■ **Problem requirements**
Retype all of the rows below character for character, keeping every line break, space, and symbol unchanged.

■ **Stored records**
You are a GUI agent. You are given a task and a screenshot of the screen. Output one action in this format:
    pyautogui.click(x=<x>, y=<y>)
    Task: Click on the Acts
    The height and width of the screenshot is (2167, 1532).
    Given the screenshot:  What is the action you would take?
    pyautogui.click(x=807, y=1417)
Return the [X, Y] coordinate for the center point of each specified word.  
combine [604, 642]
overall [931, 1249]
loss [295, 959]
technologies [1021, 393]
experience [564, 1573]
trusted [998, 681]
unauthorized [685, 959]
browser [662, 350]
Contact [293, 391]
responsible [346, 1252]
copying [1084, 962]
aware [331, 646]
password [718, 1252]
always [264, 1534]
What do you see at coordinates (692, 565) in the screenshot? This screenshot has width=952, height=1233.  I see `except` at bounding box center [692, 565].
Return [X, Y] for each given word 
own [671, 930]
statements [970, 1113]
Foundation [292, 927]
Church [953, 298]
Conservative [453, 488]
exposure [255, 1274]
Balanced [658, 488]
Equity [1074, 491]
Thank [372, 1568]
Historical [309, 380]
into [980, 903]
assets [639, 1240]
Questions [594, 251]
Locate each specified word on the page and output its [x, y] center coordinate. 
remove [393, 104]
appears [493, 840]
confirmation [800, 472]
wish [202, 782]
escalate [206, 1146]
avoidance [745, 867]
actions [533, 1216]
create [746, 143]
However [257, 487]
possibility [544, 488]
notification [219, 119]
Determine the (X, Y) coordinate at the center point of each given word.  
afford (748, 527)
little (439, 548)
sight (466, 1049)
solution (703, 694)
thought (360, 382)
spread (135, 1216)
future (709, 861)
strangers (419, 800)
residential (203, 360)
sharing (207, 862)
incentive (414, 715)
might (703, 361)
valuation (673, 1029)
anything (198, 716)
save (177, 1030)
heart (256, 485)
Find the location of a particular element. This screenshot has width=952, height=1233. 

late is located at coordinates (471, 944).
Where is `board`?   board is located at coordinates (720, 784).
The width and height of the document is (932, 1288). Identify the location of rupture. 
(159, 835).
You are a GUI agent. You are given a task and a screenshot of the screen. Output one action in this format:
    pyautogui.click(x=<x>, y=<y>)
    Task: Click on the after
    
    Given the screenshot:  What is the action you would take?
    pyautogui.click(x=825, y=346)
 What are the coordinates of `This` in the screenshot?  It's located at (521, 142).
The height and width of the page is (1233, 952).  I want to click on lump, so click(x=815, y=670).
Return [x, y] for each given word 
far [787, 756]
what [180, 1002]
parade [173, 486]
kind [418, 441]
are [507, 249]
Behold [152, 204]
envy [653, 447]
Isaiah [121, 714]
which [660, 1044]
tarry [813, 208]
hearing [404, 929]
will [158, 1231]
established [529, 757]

■ **Solution for this exercise**
You are a GUI agent. You are given a task and a screenshot of the screen. Output one action in this format:
    pyautogui.click(x=<x>, y=<y>)
    Task: Click on the Acts
    The height and width of the screenshot is (2167, 1532).
    Given the screenshot:  What is the action you would take?
    pyautogui.click(x=807, y=1417)
Return the [X, Y] coordinate for the center point of each specified word.  
combine [604, 642]
overall [931, 1249]
loss [295, 959]
technologies [1021, 393]
experience [564, 1573]
trusted [998, 681]
unauthorized [685, 959]
browser [662, 350]
Contact [293, 391]
responsible [346, 1252]
copying [1084, 962]
aware [331, 646]
password [718, 1252]
always [264, 1534]
What do you see at coordinates (692, 565) in the screenshot? This screenshot has width=952, height=1233.  I see `except` at bounding box center [692, 565].
Return [X, Y] for each given word 
own [671, 930]
statements [970, 1113]
Foundation [292, 927]
Church [953, 298]
Conservative [453, 488]
exposure [255, 1274]
Balanced [658, 488]
Equity [1074, 491]
Thank [372, 1568]
Historical [309, 380]
into [980, 903]
assets [639, 1240]
Questions [594, 251]
Locate each specified word on the page and output its [x, y] center coordinate. 
remove [393, 104]
appears [493, 840]
confirmation [800, 472]
wish [202, 782]
escalate [206, 1146]
avoidance [745, 867]
actions [533, 1216]
create [746, 143]
However [257, 487]
possibility [544, 488]
notification [219, 119]
Determine the (X, Y) coordinate at the center point of each given word.  
afford (748, 527)
little (439, 548)
sight (466, 1049)
solution (703, 694)
thought (360, 382)
spread (135, 1216)
future (709, 861)
strangers (419, 800)
residential (203, 360)
sharing (207, 862)
incentive (414, 715)
might (703, 361)
valuation (673, 1029)
anything (198, 716)
save (177, 1030)
heart (256, 485)
Find the location of a particular element. This screenshot has width=952, height=1233. 

late is located at coordinates (471, 944).
Where is `board`?   board is located at coordinates (720, 784).
The width and height of the document is (932, 1288). Identify the location of rupture. 
(159, 835).
You are a GUI agent. You are given a task and a screenshot of the screen. Output one action in this format:
    pyautogui.click(x=<x>, y=<y>)
    Task: Click on the after
    
    Given the screenshot:  What is the action you would take?
    pyautogui.click(x=825, y=346)
 What are the coordinates of `This` in the screenshot?  It's located at (521, 142).
The height and width of the page is (1233, 952).  I want to click on lump, so click(x=815, y=670).
Return [x, y] for each given word 
far [787, 756]
what [180, 1002]
parade [173, 486]
kind [418, 441]
are [507, 249]
Behold [152, 204]
envy [653, 447]
Isaiah [121, 714]
which [660, 1044]
tarry [813, 208]
hearing [404, 929]
will [158, 1231]
established [529, 757]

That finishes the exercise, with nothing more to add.